# Описание задания
Допишите следующую часть отрывка о лаборатории ботаники, начав сразу после его последнего предложения.

# Отрывок для чтения
▬▬▬▬▬▬▬▬▬▬
Коллектив лаборатории ботаники ИБПСКонец года очень напряженный. О нем можно судить по отрывку письма к дочке Оле: «на лыжах не ходим, в основном в связи с авралом: скоро надо сдавать рукопись «Флоры Магаданской области», а еще много недоделок. На составление указателя ушла целая неделя, а уже давно надо делать выверку. Занимается этим пока мама. Положение ужасное, ошибок столько, что прямо ужас! А у нее еще свои дела с переаттестацией, с оформлением звания «старшего». И текущих дел по горло. В частности, утверждали с ней сборник на следующий год. А еще на нас свалилась проверка, то есть на институт в целом, но и нам тоже нужно готовиться. Проверить архивы, прибрать рабочие комнаты, упросить людей, чтобы не жаловались и на все вопросы отвечали бы, что всем довольны! А это ох как не просто! Ведь всегда есть на что пожаловаться, особенно на начальство. Одно только людей останавливает: комиссия с проверкой пройдет, а начальство-то останется, и уж потом отыграется на недовольных, чтобы не жаловались в следующий раз».

Наш институт отмечал Новый год в ресторане «Северный». В лаборатории не оказалось желающих. Энтузиазм первых лет приутих. А Андрей захотел пойти и повеселиться со всеми. Любил он и веселье и застолье.
▬▬▬▬▬▬▬▬▬▬
[Сохранённые строки]
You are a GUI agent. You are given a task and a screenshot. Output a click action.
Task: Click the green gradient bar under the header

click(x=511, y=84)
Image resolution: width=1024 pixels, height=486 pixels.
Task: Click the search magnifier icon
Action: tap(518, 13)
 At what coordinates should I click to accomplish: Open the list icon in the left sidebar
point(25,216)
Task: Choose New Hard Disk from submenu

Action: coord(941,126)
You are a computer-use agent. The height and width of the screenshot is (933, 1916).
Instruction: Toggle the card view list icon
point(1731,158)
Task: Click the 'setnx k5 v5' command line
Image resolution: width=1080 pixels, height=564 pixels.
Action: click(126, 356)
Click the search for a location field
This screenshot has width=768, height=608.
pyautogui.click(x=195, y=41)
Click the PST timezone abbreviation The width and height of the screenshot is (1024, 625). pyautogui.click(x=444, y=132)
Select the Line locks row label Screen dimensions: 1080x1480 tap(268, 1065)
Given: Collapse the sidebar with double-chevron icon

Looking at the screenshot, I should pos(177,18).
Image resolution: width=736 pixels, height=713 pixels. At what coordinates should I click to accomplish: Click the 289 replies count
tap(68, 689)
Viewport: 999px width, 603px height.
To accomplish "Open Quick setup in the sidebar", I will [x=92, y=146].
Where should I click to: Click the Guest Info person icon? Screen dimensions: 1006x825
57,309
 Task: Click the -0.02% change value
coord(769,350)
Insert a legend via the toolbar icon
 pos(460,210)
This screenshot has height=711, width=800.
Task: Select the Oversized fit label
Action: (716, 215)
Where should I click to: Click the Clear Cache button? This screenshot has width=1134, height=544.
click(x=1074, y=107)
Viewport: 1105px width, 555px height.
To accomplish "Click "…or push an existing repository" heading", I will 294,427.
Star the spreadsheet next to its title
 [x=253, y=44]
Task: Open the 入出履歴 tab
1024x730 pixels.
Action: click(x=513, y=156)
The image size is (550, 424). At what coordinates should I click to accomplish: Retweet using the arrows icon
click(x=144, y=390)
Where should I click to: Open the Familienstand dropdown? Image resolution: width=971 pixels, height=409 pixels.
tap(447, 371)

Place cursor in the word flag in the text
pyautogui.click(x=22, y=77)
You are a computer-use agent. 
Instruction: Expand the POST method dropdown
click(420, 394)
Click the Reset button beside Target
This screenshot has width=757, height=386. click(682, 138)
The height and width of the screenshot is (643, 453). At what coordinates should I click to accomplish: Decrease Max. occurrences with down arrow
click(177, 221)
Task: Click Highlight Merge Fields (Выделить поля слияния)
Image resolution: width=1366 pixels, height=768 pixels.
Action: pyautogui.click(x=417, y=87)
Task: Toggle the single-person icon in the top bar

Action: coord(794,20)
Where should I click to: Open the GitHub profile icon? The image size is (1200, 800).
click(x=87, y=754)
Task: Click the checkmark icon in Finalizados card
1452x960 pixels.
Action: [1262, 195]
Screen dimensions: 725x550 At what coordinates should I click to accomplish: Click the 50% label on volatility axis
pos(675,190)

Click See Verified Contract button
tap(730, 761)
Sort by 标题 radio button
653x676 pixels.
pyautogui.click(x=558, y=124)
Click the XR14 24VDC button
▬▬▬▬▬▬▬▬▬▬
# Ответ к заданию
Вспоминаю один курьезный случай. Друзья как-то пригласили нас в тот же ресторан «Северный». Публика разношерстная. Меня приглашает на танец, какой-то детина, спрашивает об Андрее: «Это твой парень?». Ему видимо невдомек, что в ресторан могут прийти и семейные пары. Андрей нисколько не приревновал, наоборот, говорит: «Пойду и поцелую его, он меня назвал парнем». Правда, не выполнил своего намерения. Андрей не хотел стариться, не любил, когда его, бородатого, называли дедом.

После напряженной работы ему необходимо было расслабиться. В ресторане его одели Дедом Морозом, и мы отплясывали вокруг елки. Танец Деда Мороза Андрей исполнил соло и выиграл бутылку шампанского. Мне общественное веселье всегда казались искусственным, раздражало. Но на сей раз все остались довольны. Это была последняя встреча Нового года в Магадане.

Поездки 1983 г.: Май: Донецкая область (заповедник «Хомутовская степь»). Июнь: Охотоморье, сплав по реке Каве. Август: поездка по трассе Магадан-Хандыга. Сентябрь: Охотоморье (Талон).

Публикации 1983 г.: Вышло из печати 11 работ. Это флористические работы по Северо-Востоку, подготовка к изданию «Флоры Магаданской области», препринты, издаваемые во Владивостоке, в Дальневосточном центре. Не менее важная работа связана с разработкой биоморфологических проблем, основная из которых «Биоморфологическая эволюция как активный процесс».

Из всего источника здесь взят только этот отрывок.